The Robinsons and Black entered into the real estate contract on September 12, 1996. Under the contract, the Robinsons sold Black a farm.

On January 7, 1999, the Robinsons served a notice of forfeiture on Black. At the time, Black was residing on the farm. The notice alleged a delinquency of $1052.42 — two monthly payments of $418.71 and real estate taxes of $215 that were due.

On February 9 the Robinsons filed an "affidavit in support of forfeiture of real estate contract" with the county recorder. The affidavit stated that the real estate contract specifically provided for the forfeiture of Black's rights in the contract in accordance with Iowa Code chapter 656.

On February 11 the Robinsons served Black with a notice to quit, claiming Black was continuing in possession of the farm after the contract was forfeited. On February 17 the Robinsons filed a forcible entry and detainer action in small claims court.

A week later, the matter came on for hearing. Black testified that, because the thirtieth day — the final day to cure the default fell on a Saturday, she thought she had until the following Monday to cure the default. Black tendered the money to the Robinsons on Monday, but the Robinsons refused to accept the payment. The contract was never offered into evidence.

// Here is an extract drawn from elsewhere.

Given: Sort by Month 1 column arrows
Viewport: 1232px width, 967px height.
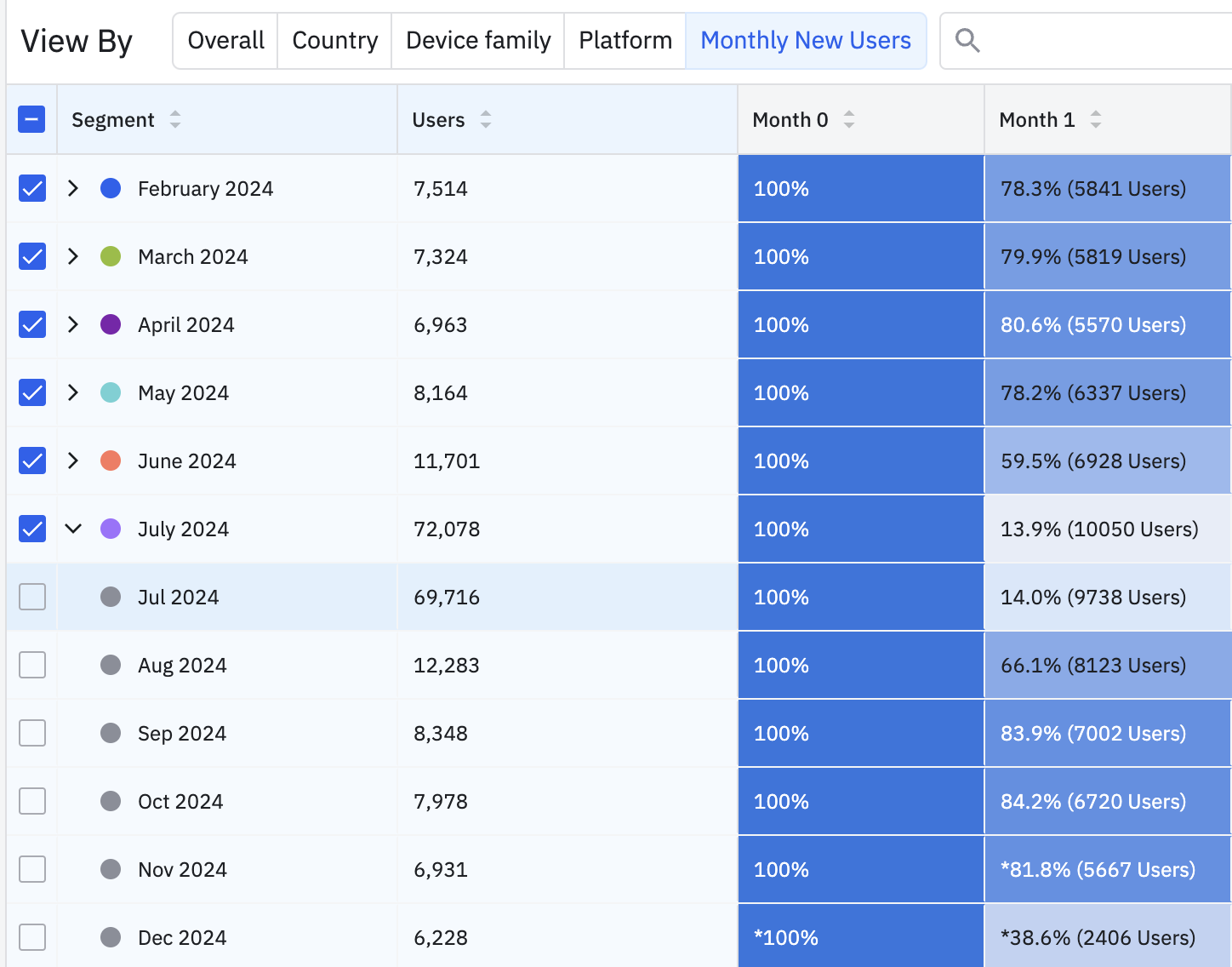Looking at the screenshot, I should pyautogui.click(x=1096, y=120).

The small claims court found for the Robinsons and entered an order granting them possession of the property. The court also ordered the clerk of court to issue a writ of possession directing removal of Black from the premises.

Black appealed to the district court. The court affirmed the decision of the small claims court, concluding that Black had not cured the default within thirty days of the default notice.

The district court also concluded that equity did not prohibit forfeiture in this case. Noting that the real estate contract had not been admitted into evidence, the court nevertheless inferred from the evidence that the contract called for two $10,000 payments in addition to the monthly payments. The court expressed reluctance to uphold the forfeiture when Black had already paid more than $20,000 to the Robinsons. However, relying on prior cases, the court concluded that the forfeiture was proper.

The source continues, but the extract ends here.